I guess I left this assumption behind so long ago that I forget the sway it holds.
Just as people valorize intellectual promiscuity, I think spiritual promiscuity is a virtue.
Or, if fucking around isn’t a metaphor that sits well with you, try one of these:
Drinking from many wells (Ursula K. Le Guin’s metaphor from her Tao Te Ching intro)
Swimming in many streams
Reading many books (maybe not even a metaphor 😂)
Eating from many gardens
Viewing the world through many lenses
Feeling multiple parts of the elephant
One of my Mennonite pastors pictures it as cups full of mist. Like, so many of us have this sense that there’s so much more to reality than our tiny measurable human world, and maybe that “something more” is blurry; misty. The mystical traditions of the world each have their uniquely-shaped cup in which they’ve tried to scoop up some small amount of this mist. Drinking from many isn’t bad, but it might mean you don’t drink as deeply from any specific one.
I’m not asking anyone to convert to Scientific Animism. Heck, I’m not converting to it. I’m inviting you to play.

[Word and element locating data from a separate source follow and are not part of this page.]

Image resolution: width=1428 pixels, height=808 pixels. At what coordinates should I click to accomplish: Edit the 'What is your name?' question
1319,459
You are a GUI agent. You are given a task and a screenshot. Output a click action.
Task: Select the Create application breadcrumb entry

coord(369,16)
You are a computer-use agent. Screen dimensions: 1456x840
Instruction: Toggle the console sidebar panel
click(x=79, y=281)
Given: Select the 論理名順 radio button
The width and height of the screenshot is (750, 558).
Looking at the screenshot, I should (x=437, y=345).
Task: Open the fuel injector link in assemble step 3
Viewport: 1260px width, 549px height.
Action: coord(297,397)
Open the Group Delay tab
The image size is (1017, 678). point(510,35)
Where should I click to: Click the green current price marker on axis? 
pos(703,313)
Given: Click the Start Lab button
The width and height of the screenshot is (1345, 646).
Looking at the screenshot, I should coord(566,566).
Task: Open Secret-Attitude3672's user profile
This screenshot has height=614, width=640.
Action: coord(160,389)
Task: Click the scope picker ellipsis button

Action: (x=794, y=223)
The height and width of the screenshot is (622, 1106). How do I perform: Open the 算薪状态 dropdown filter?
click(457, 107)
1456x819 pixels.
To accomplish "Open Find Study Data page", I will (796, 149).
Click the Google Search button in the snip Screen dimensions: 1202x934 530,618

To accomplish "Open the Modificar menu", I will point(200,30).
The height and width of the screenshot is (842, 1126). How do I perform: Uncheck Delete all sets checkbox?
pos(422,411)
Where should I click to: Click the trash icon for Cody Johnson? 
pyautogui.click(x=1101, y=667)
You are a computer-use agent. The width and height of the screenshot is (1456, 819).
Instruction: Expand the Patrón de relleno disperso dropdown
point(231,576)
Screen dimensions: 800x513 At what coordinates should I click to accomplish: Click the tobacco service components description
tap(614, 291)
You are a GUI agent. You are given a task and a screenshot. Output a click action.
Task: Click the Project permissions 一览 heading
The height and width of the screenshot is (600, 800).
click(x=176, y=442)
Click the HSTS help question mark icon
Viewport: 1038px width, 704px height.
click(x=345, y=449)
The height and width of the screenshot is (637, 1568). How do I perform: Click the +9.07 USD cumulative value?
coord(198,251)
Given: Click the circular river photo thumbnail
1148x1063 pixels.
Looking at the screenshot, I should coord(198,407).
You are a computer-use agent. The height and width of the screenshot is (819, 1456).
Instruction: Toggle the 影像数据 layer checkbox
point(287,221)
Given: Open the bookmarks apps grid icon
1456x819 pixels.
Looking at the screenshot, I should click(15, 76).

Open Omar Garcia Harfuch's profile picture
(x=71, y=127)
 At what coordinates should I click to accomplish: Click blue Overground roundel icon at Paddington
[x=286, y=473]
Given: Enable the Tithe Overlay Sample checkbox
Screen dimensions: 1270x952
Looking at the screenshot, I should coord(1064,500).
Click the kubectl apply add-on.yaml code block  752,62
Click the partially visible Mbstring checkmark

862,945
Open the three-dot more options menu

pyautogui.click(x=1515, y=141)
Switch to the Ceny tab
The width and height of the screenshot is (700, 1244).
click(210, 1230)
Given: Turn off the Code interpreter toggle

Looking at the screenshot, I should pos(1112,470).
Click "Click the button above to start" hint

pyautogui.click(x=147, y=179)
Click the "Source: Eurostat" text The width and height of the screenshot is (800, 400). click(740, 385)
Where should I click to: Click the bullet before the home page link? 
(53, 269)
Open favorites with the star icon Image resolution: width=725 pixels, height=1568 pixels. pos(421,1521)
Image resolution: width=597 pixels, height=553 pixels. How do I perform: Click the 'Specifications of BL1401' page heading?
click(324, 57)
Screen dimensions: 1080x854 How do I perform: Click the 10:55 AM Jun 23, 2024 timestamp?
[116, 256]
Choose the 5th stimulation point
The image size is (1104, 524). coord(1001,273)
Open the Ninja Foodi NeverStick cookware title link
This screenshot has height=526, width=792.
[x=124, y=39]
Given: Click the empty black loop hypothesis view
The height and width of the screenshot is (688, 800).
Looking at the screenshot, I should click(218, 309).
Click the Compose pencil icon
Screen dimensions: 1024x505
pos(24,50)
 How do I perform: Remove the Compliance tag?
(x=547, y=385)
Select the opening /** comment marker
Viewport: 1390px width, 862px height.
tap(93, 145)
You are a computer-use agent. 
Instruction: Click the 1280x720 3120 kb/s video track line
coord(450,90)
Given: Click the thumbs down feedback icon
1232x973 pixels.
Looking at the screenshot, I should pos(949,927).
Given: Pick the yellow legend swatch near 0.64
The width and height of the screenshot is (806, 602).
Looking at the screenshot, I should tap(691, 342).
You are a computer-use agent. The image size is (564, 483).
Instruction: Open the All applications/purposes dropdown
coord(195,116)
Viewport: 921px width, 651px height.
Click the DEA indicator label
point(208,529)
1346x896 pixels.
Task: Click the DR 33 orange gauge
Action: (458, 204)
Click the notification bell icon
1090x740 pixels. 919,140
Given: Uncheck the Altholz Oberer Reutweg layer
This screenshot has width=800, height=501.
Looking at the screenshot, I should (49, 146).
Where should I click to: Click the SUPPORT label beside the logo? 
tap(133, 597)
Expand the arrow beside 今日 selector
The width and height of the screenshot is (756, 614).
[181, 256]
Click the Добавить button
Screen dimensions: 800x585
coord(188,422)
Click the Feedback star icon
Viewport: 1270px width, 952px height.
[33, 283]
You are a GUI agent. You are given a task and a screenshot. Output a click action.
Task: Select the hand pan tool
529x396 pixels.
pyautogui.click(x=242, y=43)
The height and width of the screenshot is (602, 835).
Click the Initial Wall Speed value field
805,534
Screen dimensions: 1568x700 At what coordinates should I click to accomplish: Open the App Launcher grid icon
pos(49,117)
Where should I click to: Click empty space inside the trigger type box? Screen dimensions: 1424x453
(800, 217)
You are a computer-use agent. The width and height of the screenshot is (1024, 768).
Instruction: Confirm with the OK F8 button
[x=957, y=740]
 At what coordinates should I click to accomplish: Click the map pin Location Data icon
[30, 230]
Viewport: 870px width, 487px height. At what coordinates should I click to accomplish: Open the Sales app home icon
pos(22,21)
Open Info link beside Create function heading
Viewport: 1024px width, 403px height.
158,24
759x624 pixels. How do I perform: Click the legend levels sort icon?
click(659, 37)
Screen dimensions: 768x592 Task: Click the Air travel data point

To try it on, see how it fits, see how it colors your perception of the world (including your existing faith practice, if you have one).
Do we have a good word for something that contains many aspects of religion, but which isn’t making exclusive supernatural truth claims, nor asking you to leave your existing beliefs?
Maybe who cares, you just need an elevator pitch?
Maybe the specific category into which you fit Scientific Animism matters less than being able to explain it to people quickly? Like, you need a 30-second elevator pitch.
Let’s ask GPT-4:
Animism perceives an inherent 'anima' or consciousness in all things, while science urges us to prioritize empirical evidence over personal bias. Merging these, Scientific Animism offers a reverence-filled engagement with reality, presenting a naturalistic approach to religious domains like ritual, myth-making, art, and transcendent experience. Everyone's encouraged to host events, share notes and thoughts, and co-create this transformative exploration of existence.